----- RECORD EXCERPTS -----

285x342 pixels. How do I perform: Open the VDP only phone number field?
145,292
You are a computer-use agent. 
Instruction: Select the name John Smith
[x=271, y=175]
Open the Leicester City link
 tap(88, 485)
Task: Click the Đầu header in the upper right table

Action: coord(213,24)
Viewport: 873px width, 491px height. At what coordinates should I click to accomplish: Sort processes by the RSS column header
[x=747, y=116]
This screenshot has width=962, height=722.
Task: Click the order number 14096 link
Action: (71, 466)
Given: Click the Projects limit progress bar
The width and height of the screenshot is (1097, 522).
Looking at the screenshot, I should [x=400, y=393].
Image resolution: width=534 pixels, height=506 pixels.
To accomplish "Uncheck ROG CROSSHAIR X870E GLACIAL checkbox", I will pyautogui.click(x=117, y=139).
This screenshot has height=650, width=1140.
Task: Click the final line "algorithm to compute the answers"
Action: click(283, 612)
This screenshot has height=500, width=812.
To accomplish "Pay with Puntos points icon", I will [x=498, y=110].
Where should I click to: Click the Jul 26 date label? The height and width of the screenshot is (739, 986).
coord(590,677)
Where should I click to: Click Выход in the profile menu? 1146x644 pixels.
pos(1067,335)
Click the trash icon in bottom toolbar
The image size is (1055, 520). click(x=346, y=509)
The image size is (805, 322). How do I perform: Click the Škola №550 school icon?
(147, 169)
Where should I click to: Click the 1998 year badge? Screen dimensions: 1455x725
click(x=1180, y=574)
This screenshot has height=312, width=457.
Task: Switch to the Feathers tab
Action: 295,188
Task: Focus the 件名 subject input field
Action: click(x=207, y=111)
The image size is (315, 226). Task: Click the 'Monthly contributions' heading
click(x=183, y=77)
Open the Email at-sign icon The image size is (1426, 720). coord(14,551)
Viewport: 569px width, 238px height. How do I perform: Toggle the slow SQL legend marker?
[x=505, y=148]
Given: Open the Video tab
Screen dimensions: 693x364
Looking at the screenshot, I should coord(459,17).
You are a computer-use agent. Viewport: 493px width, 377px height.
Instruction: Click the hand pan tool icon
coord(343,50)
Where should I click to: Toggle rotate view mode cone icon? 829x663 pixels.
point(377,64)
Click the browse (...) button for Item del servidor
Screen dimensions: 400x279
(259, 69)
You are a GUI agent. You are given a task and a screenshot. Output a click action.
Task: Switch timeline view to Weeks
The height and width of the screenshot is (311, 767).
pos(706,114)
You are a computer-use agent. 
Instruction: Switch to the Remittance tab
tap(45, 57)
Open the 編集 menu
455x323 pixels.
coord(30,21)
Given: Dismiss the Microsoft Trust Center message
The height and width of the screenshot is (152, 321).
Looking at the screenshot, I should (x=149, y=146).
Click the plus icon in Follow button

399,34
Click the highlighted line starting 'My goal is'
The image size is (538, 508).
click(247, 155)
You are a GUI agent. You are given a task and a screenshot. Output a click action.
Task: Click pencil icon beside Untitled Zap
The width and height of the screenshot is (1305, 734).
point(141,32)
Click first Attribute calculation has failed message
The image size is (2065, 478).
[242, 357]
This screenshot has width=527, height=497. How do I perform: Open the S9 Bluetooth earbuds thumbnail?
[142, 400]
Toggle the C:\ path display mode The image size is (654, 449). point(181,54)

-----

**TASK REQUIREMENTS**: Please reproduce all of the entries above word for word.

**PROBLEM SOLUTION**:
285x342 pixels. How do I perform: Open the VDP only phone number field?
145,292
You are a computer-use agent. 
Instruction: Select the name John Smith
[x=271, y=175]
Open the Leicester City link
 tap(88, 485)
Task: Click the Đầu header in the upper right table

Action: coord(213,24)
Viewport: 873px width, 491px height. At what coordinates should I click to accomplish: Sort processes by the RSS column header
[x=747, y=116]
This screenshot has width=962, height=722.
Task: Click the order number 14096 link
Action: (71, 466)
Given: Click the Projects limit progress bar
The width and height of the screenshot is (1097, 522).
Looking at the screenshot, I should [x=400, y=393].
Image resolution: width=534 pixels, height=506 pixels.
To accomplish "Uncheck ROG CROSSHAIR X870E GLACIAL checkbox", I will pyautogui.click(x=117, y=139).
This screenshot has height=650, width=1140.
Task: Click the final line "algorithm to compute the answers"
Action: click(283, 612)
This screenshot has height=500, width=812.
To accomplish "Pay with Puntos points icon", I will [x=498, y=110].
Where should I click to: Click the Jul 26 date label? The height and width of the screenshot is (739, 986).
coord(590,677)
Where should I click to: Click Выход in the profile menu? 1146x644 pixels.
pos(1067,335)
Click the trash icon in bottom toolbar
The image size is (1055, 520). click(x=346, y=509)
The image size is (805, 322). How do I perform: Click the Škola №550 school icon?
(147, 169)
Where should I click to: Click the 1998 year badge? Screen dimensions: 1455x725
click(x=1180, y=574)
This screenshot has height=312, width=457.
Task: Switch to the Feathers tab
Action: 295,188
Task: Focus the 件名 subject input field
Action: click(x=207, y=111)
The image size is (315, 226). Task: Click the 'Monthly contributions' heading
click(x=183, y=77)
Open the Email at-sign icon The image size is (1426, 720). coord(14,551)
Viewport: 569px width, 238px height. How do I perform: Toggle the slow SQL legend marker?
[x=505, y=148]
Given: Open the Video tab
Screen dimensions: 693x364
Looking at the screenshot, I should coord(459,17).
You are a computer-use agent. Viewport: 493px width, 377px height.
Instruction: Click the hand pan tool icon
coord(343,50)
Where should I click to: Toggle rotate view mode cone icon? 829x663 pixels.
point(377,64)
Click the browse (...) button for Item del servidor
Screen dimensions: 400x279
(259, 69)
You are a GUI agent. You are given a task and a screenshot. Output a click action.
Task: Switch timeline view to Weeks
The height and width of the screenshot is (311, 767).
pos(706,114)
You are a computer-use agent. 
Instruction: Switch to the Remittance tab
tap(45, 57)
Open the 編集 menu
455x323 pixels.
coord(30,21)
Given: Dismiss the Microsoft Trust Center message
The height and width of the screenshot is (152, 321).
Looking at the screenshot, I should (x=149, y=146).
Click the plus icon in Follow button

399,34
Click the highlighted line starting 'My goal is'
The image size is (538, 508).
click(247, 155)
You are a GUI agent. You are given a task and a screenshot. Output a click action.
Task: Click pencil icon beside Untitled Zap
The width and height of the screenshot is (1305, 734).
point(141,32)
Click first Attribute calculation has failed message
The image size is (2065, 478).
[242, 357]
This screenshot has width=527, height=497. How do I perform: Open the S9 Bluetooth earbuds thumbnail?
[142, 400]
Toggle the C:\ path display mode The image size is (654, 449). point(181,54)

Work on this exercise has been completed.